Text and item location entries
════

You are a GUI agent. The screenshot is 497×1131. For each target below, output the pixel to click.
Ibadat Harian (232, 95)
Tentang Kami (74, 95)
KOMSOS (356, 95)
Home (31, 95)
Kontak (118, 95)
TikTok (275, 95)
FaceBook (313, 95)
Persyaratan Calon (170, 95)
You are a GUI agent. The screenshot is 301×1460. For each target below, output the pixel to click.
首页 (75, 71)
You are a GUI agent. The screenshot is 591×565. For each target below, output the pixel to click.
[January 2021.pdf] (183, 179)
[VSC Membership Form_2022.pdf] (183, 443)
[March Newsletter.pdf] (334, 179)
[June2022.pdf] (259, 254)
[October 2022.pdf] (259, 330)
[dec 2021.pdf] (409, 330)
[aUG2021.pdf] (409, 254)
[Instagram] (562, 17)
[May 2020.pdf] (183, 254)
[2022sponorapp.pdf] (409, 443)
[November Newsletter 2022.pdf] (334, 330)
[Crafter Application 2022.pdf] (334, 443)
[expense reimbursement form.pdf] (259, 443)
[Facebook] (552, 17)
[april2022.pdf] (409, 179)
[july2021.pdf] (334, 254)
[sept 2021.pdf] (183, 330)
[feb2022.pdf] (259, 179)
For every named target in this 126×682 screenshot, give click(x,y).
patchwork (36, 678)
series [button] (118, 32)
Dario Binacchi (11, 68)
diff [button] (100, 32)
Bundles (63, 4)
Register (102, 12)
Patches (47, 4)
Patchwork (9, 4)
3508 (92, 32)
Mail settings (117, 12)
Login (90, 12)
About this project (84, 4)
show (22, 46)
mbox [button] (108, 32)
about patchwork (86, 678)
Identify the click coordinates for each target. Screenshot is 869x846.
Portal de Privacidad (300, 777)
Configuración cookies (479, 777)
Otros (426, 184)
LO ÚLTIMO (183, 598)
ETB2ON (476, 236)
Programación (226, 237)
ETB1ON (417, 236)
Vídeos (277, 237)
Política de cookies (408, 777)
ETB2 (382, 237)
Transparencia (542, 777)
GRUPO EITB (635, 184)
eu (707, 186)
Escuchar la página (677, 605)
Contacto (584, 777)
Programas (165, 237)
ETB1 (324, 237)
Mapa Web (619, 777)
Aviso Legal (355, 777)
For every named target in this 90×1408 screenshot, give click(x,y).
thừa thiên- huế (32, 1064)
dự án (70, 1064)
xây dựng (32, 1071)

════

> [What is expected] Convert all of the records above into a two-column CSV with the header row "entry_text" and "location". Each record with an answer gets one row: its text in the first column and its answer in the second, each in its own quoted field, with any line breaks replaced by spaces.

> [Exercise response]
entry_text,location
"You are a GUI agent. The screenshot is 497×1131. For each target below, output the pixel to click. Ibadat Harian","(232, 95)"
"Tentang Kami","(74, 95)"
"KOMSOS","(356, 95)"
"Home","(31, 95)"
"Kontak","(118, 95)"
"TikTok","(275, 95)"
"FaceBook","(313, 95)"
"Persyaratan Calon","(170, 95)"
"You are a GUI agent. The screenshot is 301×1460. For each target below, output the pixel to click. 首页","(75, 71)"
"You are a GUI agent. The screenshot is 591×565. For each target below, output the pixel to click. [January 2021.pdf]","(183, 179)"
"[VSC Membership Form_2022.pdf]","(183, 443)"
"[March Newsletter.pdf]","(334, 179)"
"[June2022.pdf]","(259, 254)"
"[October 2022.pdf]","(259, 330)"
"[dec 2021.pdf]","(409, 330)"
"[aUG2021.pdf]","(409, 254)"
"[Instagram]","(562, 17)"
"[May 2020.pdf]","(183, 254)"
"[2022sponorapp.pdf]","(409, 443)"
"[November Newsletter 2022.pdf]","(334, 330)"
"[Crafter Application 2022.pdf]","(334, 443)"
"[expense reimbursement form.pdf]","(259, 443)"
"[Facebook]","(552, 17)"
"[april2022.pdf]","(409, 179)"
"[july2021.pdf]","(334, 254)"
"[sept 2021.pdf]","(183, 330)"
"[feb2022.pdf]","(259, 179)"
"For every named target in this 126×682 screenshot, give click(x,y). patchwork","(36, 678)"
"series [button]","(118, 32)"
"Dario Binacchi","(11, 68)"
"diff [button]","(100, 32)"
"Bundles","(63, 4)"
"Register","(102, 12)"
"Patches","(47, 4)"
"Patchwork","(9, 4)"
"3508","(92, 32)"
"Mail settings","(117, 12)"
"Login","(90, 12)"
"About this project","(84, 4)"
"show","(22, 46)"
"mbox [button]","(108, 32)"
"about patchwork","(86, 678)"
"Identify the click coordinates for each target. Screenshot is 869x846. Portal de Privacidad","(300, 777)"
"Configuración cookies","(479, 777)"
"Otros","(426, 184)"
"LO ÚLTIMO","(183, 598)"
"ETB2ON","(476, 236)"
"Programación","(226, 237)"
"ETB1ON","(417, 236)"
"Vídeos","(277, 237)"
"Política de cookies","(408, 777)"
"ETB2","(382, 237)"
"Transparencia","(542, 777)"
"GRUPO EITB","(635, 184)"
"eu","(707, 186)"
"Escuchar la página","(677, 605)"
"Contacto","(584, 777)"
"Programas","(165, 237)"
"ETB1","(324, 237)"
"Mapa Web","(619, 777)"
"Aviso Legal","(355, 777)"
"For every named target in this 90×1408 screenshot, give click(x,y). thừa thiên- huế","(32, 1064)"
"dự án","(70, 1064)"
"xây dựng","(32, 1071)"